で、ダークエネルギーとは?

 ダークエネルギーが宇宙論研究者を悩ますようになったのは20世紀の終わりごろです。

 宇宙膨張のようすを調べるには、多くの天体を観測して、その距離と逃げ去る速度を測ります。1990年代に、「Ia(いちエー)型超新星」という爆発現象をたくさんたくさん観測して、その距離と逃げ去る速度を測ったところ、宇宙膨張がどうやら加速しているようだということが明らかとなりました。時間が経つにつれて、膨張速度がだんだん速くなっているというのです。この大発見は2011年のノーベル物理学賞を受賞しました。

 宇宙膨張が加速しているということは、フリードマン方程式のさまざまな解のうち、加速膨張するようなものが正解だということです。そういう解を得るためには、方程式を少々変更しないといけません。方程式に「宇宙項」あるいは「Λ(ラムダ)」と呼ばれる定数を加えてやるのです。
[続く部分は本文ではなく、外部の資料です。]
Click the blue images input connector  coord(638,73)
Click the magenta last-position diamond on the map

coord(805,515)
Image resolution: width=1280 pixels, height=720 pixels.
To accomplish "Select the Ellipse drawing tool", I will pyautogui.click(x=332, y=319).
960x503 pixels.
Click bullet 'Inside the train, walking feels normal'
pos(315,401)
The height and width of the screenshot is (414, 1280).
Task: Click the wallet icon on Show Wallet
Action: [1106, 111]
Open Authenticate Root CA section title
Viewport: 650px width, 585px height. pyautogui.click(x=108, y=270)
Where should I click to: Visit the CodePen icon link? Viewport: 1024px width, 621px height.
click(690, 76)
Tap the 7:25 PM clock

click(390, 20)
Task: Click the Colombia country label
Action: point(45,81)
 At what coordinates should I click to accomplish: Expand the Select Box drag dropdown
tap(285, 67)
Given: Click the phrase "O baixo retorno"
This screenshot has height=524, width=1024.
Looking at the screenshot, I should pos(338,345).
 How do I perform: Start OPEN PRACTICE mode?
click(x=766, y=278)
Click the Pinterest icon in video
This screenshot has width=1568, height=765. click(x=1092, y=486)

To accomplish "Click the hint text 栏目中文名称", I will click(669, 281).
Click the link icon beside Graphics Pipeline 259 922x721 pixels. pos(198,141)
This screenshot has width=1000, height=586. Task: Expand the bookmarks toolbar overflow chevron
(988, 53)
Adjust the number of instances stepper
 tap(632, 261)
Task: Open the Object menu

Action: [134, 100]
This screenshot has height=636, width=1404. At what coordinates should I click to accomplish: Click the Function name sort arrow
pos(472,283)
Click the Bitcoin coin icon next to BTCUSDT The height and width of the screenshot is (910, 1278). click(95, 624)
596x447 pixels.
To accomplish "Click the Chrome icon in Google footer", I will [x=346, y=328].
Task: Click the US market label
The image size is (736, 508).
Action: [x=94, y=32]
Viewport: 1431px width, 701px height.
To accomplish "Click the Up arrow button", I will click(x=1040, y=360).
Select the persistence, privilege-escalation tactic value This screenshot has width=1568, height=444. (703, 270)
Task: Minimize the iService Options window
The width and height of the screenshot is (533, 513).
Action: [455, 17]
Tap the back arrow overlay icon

そしてその値を調整すると、徐々に膨張が加速していく宇宙モデルが出てくるのです。

 方程式に加えられた宇宙項Λの正体は何でしょうか。宇宙に存在するなにものが宇宙項Λに相当するのでしょうか。

 通常の物質は宇宙項にはなりえません。物質は宇宙をうっすらと満たしていますが、宇宙の体積が増えると反比例して密度が減ります。体積が増えるとその中の物質が薄まるのは、ごく当たり前のことですね。フリードマン方程式の中では、物質は体積に反比例する項として表されます。

 けれども宇宙項は、宇宙の体積が増えても、密度が通常物質のようには減らず、一定です。不正確な表現ですが、容器が膨らむと、どこからともなく湧いてきて容器を満たし、薄まることがないのです。宇宙項で表されるなにものかは、こういう摩訶不思議な性質を持っているのです。なんじゃこりゃ。宇宙論研究者は全員頭を抱えました。

 そんな代物は、実験装置の中でも、望遠鏡でも、観察されたことがありません。とりあえず名前がないと困るので「見えないエネルギー」という意味で「ダークエナジー」と呼び名がつきました。(日本語話者だけがこれを「ダークエネルギー」と呼びました。)

 どうやらダークエネルギーが宇宙を満たしているらしいと判明してから、その正体はいったい何かという議論がずっと続いていますが、結論は出ていません。ある種の素粒子理論には空間を満たすエネルギーが現れますが、正しいのはその理論であり、同様なエネルギーの存在を主張する別の理論ではないとはいいきれません。またダークエネルギーの正体を判定できる実験結果や観測事実も、いまのところありません。

 ダークエネルギーとは何か、名前以外わからないまま約30年が経過し、宇宙の観測できる範囲は100光年ほど広がりました。